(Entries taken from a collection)
● ● ● ● ● ● ●

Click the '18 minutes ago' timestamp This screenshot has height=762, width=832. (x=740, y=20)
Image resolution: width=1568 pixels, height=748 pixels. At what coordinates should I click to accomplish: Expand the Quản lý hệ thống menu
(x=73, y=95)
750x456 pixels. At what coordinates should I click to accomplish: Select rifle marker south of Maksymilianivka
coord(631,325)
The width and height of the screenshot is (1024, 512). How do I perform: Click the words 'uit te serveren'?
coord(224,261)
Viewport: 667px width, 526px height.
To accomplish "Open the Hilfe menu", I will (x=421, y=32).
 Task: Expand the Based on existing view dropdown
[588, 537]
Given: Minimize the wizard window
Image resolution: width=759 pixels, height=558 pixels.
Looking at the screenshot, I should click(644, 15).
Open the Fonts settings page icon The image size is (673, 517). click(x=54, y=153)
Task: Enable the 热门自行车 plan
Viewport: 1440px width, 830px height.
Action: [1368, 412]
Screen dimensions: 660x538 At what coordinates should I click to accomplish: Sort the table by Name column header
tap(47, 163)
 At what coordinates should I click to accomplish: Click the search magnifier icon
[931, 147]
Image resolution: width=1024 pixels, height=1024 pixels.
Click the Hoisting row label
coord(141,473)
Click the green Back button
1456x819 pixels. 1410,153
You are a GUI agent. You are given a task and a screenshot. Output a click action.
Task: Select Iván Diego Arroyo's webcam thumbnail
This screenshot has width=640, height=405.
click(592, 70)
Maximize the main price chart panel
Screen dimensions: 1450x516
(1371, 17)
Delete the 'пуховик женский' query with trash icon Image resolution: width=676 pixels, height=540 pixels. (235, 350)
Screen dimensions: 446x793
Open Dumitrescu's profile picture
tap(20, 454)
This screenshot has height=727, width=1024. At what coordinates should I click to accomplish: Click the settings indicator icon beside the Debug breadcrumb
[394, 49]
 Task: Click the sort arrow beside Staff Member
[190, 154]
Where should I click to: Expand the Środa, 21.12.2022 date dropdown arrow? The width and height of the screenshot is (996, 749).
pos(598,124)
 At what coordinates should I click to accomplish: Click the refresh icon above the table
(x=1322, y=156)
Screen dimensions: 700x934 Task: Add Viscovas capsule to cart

● ● ● ● ● ● ●

Try it -
Reproduce the data shown above in its entirety, keeping each word as it is.

Solution to the problem -
Click the '18 minutes ago' timestamp This screenshot has height=762, width=832. (x=740, y=20)
Image resolution: width=1568 pixels, height=748 pixels. At what coordinates should I click to accomplish: Expand the Quản lý hệ thống menu
(x=73, y=95)
750x456 pixels. At what coordinates should I click to accomplish: Select rifle marker south of Maksymilianivka
coord(631,325)
The width and height of the screenshot is (1024, 512). How do I perform: Click the words 'uit te serveren'?
coord(224,261)
Viewport: 667px width, 526px height.
To accomplish "Open the Hilfe menu", I will (x=421, y=32).
 Task: Expand the Based on existing view dropdown
[588, 537]
Given: Minimize the wizard window
Image resolution: width=759 pixels, height=558 pixels.
Looking at the screenshot, I should click(644, 15).
Open the Fonts settings page icon The image size is (673, 517). click(x=54, y=153)
Task: Enable the 热门自行车 plan
Viewport: 1440px width, 830px height.
Action: [1368, 412]
Screen dimensions: 660x538 At what coordinates should I click to accomplish: Sort the table by Name column header
tap(47, 163)
 At what coordinates should I click to accomplish: Click the search magnifier icon
[931, 147]
Image resolution: width=1024 pixels, height=1024 pixels.
Click the Hoisting row label
coord(141,473)
Click the green Back button
1456x819 pixels. 1410,153
You are a GUI agent. You are given a task and a screenshot. Output a click action.
Task: Select Iván Diego Arroyo's webcam thumbnail
This screenshot has width=640, height=405.
click(592, 70)
Maximize the main price chart panel
Screen dimensions: 1450x516
(1371, 17)
Delete the 'пуховик женский' query with trash icon Image resolution: width=676 pixels, height=540 pixels. (235, 350)
Screen dimensions: 446x793
Open Dumitrescu's profile picture
tap(20, 454)
This screenshot has height=727, width=1024. At what coordinates should I click to accomplish: Click the settings indicator icon beside the Debug breadcrumb
[394, 49]
 Task: Click the sort arrow beside Staff Member
[190, 154]
Where should I click to: Expand the Środa, 21.12.2022 date dropdown arrow? The width and height of the screenshot is (996, 749).
pos(598,124)
 At what coordinates should I click to accomplish: Click the refresh icon above the table
(x=1322, y=156)
Screen dimensions: 700x934 Task: Add Viscovas capsule to cart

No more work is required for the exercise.